What is needed:
In the records below, some lines contain the word "will". Copy each of them.

Provided material:
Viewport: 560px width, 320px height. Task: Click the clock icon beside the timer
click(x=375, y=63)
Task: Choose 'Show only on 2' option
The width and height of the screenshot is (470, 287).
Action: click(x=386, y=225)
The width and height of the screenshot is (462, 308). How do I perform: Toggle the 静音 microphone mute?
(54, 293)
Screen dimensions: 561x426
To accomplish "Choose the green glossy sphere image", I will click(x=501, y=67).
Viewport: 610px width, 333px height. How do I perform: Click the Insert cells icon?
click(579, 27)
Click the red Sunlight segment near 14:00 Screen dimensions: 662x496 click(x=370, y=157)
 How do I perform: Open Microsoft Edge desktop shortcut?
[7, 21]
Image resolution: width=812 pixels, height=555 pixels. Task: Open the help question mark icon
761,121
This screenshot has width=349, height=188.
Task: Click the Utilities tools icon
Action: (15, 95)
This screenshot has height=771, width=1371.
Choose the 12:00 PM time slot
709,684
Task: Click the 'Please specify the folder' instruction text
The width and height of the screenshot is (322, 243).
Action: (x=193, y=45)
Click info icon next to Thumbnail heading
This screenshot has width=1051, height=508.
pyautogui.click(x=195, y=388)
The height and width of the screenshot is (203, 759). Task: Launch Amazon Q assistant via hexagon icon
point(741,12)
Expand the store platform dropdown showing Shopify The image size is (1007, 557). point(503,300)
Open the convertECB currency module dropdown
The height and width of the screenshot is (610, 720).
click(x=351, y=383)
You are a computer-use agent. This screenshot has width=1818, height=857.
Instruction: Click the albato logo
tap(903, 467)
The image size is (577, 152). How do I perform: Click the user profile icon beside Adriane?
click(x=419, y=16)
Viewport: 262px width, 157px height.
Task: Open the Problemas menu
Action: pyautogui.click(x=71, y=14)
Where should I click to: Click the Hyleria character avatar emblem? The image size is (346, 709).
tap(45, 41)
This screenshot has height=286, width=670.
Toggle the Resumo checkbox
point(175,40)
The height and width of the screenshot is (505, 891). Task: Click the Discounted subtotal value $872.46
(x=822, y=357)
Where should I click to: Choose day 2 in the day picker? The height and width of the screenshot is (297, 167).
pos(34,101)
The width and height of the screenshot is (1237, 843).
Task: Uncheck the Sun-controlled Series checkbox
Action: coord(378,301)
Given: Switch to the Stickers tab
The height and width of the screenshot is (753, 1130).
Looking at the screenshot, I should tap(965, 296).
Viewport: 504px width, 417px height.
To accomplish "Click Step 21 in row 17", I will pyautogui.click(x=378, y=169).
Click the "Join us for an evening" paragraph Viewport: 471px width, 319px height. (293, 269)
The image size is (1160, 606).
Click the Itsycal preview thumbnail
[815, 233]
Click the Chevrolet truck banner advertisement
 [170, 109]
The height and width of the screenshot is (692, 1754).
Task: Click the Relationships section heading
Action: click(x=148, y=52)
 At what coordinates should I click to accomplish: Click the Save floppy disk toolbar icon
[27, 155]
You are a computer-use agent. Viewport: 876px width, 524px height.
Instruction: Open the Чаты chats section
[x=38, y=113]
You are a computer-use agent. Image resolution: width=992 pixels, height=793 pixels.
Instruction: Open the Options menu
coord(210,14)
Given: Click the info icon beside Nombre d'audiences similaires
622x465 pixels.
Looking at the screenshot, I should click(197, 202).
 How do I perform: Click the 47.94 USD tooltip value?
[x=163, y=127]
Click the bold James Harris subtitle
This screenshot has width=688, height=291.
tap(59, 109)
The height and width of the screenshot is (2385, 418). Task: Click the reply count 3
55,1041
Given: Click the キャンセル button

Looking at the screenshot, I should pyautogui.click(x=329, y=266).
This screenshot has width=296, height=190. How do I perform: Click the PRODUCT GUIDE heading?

Exercise answer:
To accomplish "Choose the green glossy sphere image", I will click(x=501, y=67).
To accomplish "Click Step 21 in row 17", I will pyautogui.click(x=378, y=169).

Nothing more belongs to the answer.